### Task description
Rewrite the items from the line with "Save the data validation rule" through the end of the items, swapping "Restore" for "Backup" and keeping everything else the same.

### Input for this task
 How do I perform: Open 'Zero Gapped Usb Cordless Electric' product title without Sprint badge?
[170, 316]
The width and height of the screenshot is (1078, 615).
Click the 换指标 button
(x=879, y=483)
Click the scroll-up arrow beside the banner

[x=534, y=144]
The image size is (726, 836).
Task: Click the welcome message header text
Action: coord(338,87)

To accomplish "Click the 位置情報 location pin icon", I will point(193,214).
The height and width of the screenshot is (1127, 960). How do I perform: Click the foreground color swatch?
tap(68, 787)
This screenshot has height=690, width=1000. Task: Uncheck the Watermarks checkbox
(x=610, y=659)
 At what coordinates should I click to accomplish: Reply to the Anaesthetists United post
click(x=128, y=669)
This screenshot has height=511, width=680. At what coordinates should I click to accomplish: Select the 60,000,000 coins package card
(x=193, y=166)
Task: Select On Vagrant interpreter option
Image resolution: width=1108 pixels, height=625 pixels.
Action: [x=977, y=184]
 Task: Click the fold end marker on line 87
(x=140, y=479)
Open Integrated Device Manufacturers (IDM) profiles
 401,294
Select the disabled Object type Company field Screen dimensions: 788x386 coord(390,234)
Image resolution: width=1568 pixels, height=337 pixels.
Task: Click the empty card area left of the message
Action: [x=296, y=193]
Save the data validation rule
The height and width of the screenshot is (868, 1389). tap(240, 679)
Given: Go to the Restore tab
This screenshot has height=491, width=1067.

### Complete response
Save the data validation rule
The height and width of the screenshot is (868, 1389). tap(240, 679)
Given: Go to the Backup tab
This screenshot has height=491, width=1067.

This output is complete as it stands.